• _Request_
Rewrite every line of the data below as a Markdown table with two columns, "No." for a sequential row number and "Entry" for the line itself. Omit blank lines.

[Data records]
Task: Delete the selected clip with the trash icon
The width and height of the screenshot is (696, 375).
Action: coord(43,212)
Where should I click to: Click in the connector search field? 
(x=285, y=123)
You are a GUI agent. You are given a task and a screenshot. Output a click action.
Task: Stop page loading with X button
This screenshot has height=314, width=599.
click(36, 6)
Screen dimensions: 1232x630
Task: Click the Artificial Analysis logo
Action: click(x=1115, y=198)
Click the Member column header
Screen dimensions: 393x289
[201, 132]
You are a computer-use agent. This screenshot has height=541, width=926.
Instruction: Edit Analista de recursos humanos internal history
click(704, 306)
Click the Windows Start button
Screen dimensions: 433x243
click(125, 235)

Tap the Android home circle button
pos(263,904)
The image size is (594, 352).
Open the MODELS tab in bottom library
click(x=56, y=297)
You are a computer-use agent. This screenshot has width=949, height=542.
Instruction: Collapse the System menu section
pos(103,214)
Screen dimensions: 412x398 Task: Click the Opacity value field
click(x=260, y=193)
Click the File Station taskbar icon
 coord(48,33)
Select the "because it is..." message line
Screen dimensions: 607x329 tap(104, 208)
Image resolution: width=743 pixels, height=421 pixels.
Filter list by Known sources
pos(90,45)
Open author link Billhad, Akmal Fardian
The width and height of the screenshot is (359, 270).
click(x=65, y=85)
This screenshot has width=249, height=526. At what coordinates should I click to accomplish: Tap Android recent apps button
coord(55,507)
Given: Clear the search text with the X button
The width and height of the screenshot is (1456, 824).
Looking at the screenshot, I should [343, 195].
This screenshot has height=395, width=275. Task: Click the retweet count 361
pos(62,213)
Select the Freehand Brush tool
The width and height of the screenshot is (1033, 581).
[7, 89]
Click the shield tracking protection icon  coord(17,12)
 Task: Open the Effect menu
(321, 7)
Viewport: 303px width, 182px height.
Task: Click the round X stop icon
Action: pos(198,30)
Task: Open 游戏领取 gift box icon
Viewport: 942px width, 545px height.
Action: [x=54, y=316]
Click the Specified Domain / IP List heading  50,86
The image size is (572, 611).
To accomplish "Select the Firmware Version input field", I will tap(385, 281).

• _Solution to this problem_
| No. | Entry |
|---|---|
| 1 | Task: Delete the selected clip with the trash icon |
| 2 | The width and height of the screenshot is (696, 375). |
| 3 | Action: coord(43,212) |
| 4 | Where should I click to: Click in the connector search field?  |
| 5 | (x=285, y=123) |
| 6 | You are a GUI agent. You are given a task and a screenshot. Output a click action. |
| 7 | Task: Stop page loading with X button |
| 8 | This screenshot has height=314, width=599. |
| 9 | click(36, 6) |
| 10 | Screen dimensions: 1232x630 |
| 11 | Task: Click the Artificial Analysis logo |
| 12 | Action: click(x=1115, y=198) |
| 13 | Click the Member column header |
| 14 | Screen dimensions: 393x289 |
| 15 | [201, 132] |
| 16 | You are a computer-use agent. This screenshot has height=541, width=926. |
| 17 | Instruction: Edit Analista de recursos humanos internal history |
| 18 | click(704, 306) |
| 19 | Click the Windows Start button |
| 20 | Screen dimensions: 433x243 |
| 21 | click(125, 235) |
| 22 | Tap the Android home circle button |
| 23 | pos(263,904) |
| 24 | The image size is (594, 352). |
| 25 | Open the MODELS tab in bottom library |
| 26 | click(x=56, y=297) |
| 27 | You are a computer-use agent. This screenshot has width=949, height=542. |
| 28 | Instruction: Collapse the System menu section |
| 29 | pos(103,214) |
| 30 | Screen dimensions: 412x398 Task: Click the Opacity value field |
| 31 | click(x=260, y=193) |
| 32 | Click the File Station taskbar icon |
| 33 |  coord(48,33) |
| 34 | Select the "because it is..." message line |
| 35 | Screen dimensions: 607x329 tap(104, 208) |
| 36 | Image resolution: width=743 pixels, height=421 pixels. |
| 37 | Filter list by Known sources |
| 38 | pos(90,45) |
| 39 | Open author link Billhad, Akmal Fardian |
| 40 | The width and height of the screenshot is (359, 270). |
| 41 | click(x=65, y=85) |
| 42 | This screenshot has width=249, height=526. At what coordinates should I click to accomplish: Tap Android recent apps button |
| 43 | coord(55,507) |
| 44 | Given: Clear the search text with the X button |
| 45 | The width and height of the screenshot is (1456, 824). |
| 46 | Looking at the screenshot, I should [343, 195]. |
| 47 | This screenshot has height=395, width=275. Task: Click the retweet count 361 |
| 48 | pos(62,213) |
| 49 | Select the Freehand Brush tool |
| 50 | The width and height of the screenshot is (1033, 581). |
| 51 | [7, 89] |
| 52 | Click the shield tracking protection icon  coord(17,12) |
| 53 |  Task: Open the Effect menu |
| 54 | (321, 7) |
| 55 | Viewport: 303px width, 182px height. |
| 56 | Task: Click the round X stop icon |
| 57 | Action: pos(198,30) |
| 58 | Task: Open 游戏领取 gift box icon |
| 59 | Viewport: 942px width, 545px height. |
| 60 | Action: [x=54, y=316] |
| 61 | Click the Specified Domain / IP List heading  50,86 |
| 62 | The image size is (572, 611). |
| 63 | To accomplish "Select the Firmware Version input field", I will tap(385, 281). |